There is no way to instruct you in how to properly heat treat a piece of steel if you don't know the type. Before you attempt heat treating, you would do yourself a tremendous favor by researching it and reading up on it. There is a great deal of information out there that you only have to digest.
Thinking of "heat treating" as a generic procedure is like thinking of "baking" the same way. If you want to bake a cake, there are different steps and heats than if you are baking chicken or making tiramisu. In the same way, the type of steel will determine the type of heat treatment. It generally involves the following steps:
1) If forging or using steel of unknown history, normalizing and thermal cycles
2) Pre-soak
3) Austenitizing (bringing the steel to a critical temperature and holding/soaking a specified amount of time)
4) Quenching
5) Tempering
Many of the steps differ depending on steel type. CPM154 stainless, for instance, needs a brief pre-soak at around 1400F, followed by heating to around 1950F and holding for (edit) 30 minutes or so, followed by quench between thick aluminum plates, followed by multiple tempers. The temperature of the temper depends on the hardness you desire. And all of the steps before the temper are typically done in a stainless foil packet.
On the other hand, a more simple steel like 1084 doesn't really need a pre-soak, austenitizes at around 1450-1500F and quenches in a fast oil without any real soak at temperature. An oil like Park's #50 works best, but canola will probably do if the blade isn't too thick. Then you temper a few times, again, with the temperature depending on your desired hardness.
So as you see, it's not as simple as "heat it until it glows with a torch and dunk it in motor oil" as some youtube videos would have us believe. It's doable. You can do it yourself if you have the equipment and are using the correct steel to match your equipment's capability. For instance, you don't really heat treat stainless in a forge. You need tighter temperature control for that. You can heat treat 1084 in a forge very well. 1095 or O1, and you're better off with a kiln due to the need to hold at a certain critical temperature to austenitize before the quench.
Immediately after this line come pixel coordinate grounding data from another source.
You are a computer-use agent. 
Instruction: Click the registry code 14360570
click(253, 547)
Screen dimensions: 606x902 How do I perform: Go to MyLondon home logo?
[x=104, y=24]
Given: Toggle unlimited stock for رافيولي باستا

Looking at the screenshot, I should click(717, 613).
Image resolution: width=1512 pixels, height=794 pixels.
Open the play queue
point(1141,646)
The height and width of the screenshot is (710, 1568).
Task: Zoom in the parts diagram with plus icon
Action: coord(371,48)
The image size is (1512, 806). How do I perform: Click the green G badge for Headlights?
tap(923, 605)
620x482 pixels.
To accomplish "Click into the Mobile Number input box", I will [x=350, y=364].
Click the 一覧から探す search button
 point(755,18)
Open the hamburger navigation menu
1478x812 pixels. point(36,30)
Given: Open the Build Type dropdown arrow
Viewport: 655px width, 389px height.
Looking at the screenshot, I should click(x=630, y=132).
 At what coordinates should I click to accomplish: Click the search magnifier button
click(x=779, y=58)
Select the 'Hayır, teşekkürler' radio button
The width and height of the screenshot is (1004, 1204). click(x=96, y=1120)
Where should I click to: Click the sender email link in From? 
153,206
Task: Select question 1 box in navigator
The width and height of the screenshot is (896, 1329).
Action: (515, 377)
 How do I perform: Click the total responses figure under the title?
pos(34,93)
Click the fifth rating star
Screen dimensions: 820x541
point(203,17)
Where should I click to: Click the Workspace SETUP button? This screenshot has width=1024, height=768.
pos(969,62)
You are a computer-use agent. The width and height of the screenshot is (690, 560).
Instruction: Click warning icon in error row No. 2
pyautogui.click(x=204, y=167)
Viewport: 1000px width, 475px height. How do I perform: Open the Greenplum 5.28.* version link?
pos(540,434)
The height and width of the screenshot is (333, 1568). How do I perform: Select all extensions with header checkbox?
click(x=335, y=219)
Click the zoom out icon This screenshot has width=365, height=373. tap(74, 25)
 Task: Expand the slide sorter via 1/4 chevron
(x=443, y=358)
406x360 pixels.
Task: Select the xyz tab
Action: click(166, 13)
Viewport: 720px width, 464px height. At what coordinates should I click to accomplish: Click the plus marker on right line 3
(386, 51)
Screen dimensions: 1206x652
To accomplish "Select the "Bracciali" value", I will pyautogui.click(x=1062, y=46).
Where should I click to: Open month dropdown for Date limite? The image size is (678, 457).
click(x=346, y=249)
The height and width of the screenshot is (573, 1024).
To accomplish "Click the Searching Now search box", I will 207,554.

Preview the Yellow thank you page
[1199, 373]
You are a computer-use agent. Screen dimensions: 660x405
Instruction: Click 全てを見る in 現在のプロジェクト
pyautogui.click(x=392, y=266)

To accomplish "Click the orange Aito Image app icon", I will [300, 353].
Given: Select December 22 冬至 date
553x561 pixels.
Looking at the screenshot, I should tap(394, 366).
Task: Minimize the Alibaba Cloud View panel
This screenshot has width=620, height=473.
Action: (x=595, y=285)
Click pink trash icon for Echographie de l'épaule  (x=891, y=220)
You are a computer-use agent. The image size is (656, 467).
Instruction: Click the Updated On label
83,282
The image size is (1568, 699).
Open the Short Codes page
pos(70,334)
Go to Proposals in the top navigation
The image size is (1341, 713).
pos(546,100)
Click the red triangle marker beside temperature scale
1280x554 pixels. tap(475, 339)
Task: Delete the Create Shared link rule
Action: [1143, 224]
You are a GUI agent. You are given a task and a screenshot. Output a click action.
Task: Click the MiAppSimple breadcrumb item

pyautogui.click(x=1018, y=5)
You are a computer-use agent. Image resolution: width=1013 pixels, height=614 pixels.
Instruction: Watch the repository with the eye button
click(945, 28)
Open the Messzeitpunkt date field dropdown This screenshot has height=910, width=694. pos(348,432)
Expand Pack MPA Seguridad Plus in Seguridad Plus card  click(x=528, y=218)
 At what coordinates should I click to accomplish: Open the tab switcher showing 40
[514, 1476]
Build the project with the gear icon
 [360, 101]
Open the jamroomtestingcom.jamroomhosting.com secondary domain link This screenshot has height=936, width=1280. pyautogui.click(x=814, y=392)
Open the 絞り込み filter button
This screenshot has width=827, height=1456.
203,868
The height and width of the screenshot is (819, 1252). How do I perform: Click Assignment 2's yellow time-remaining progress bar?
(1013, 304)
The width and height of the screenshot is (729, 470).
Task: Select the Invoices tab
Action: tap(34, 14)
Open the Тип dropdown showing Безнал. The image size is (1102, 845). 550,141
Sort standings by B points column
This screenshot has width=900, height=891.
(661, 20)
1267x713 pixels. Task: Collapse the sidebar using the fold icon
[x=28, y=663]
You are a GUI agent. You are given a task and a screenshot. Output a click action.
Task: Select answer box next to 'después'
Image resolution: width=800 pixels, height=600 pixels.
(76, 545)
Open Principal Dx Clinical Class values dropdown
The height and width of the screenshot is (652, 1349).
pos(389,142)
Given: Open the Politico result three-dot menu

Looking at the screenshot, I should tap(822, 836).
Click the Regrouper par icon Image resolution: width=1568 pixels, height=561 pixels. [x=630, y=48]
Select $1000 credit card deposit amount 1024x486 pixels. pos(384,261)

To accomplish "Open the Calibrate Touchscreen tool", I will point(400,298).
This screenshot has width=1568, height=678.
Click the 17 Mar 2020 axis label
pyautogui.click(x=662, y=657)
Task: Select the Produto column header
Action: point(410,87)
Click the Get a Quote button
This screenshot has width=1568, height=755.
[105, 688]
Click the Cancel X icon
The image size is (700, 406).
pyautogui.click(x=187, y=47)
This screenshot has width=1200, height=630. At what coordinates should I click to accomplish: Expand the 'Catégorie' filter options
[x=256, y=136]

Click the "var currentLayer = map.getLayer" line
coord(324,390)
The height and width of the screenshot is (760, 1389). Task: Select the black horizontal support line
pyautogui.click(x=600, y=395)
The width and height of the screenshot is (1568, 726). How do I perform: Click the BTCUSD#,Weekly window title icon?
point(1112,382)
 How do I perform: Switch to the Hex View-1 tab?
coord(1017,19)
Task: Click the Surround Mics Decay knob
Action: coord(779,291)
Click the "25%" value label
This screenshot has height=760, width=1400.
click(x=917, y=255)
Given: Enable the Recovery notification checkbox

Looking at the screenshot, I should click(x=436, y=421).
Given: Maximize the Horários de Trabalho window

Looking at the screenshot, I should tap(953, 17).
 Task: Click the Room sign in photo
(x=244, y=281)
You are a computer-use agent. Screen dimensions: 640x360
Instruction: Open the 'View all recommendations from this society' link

Control is needed because over-heating the steel can cause the steel to become brittle.
I would advise using a steel of a known, or at least surmised, type. The piece of steel you have may very well be low-carbon and not usable for making a knife due to its inability to harden. Then again, you may have a piece of great steel; there is just no way of knowing. You can pick up a piece of 1084 barstock for fairly cheap from many knife-supply companies.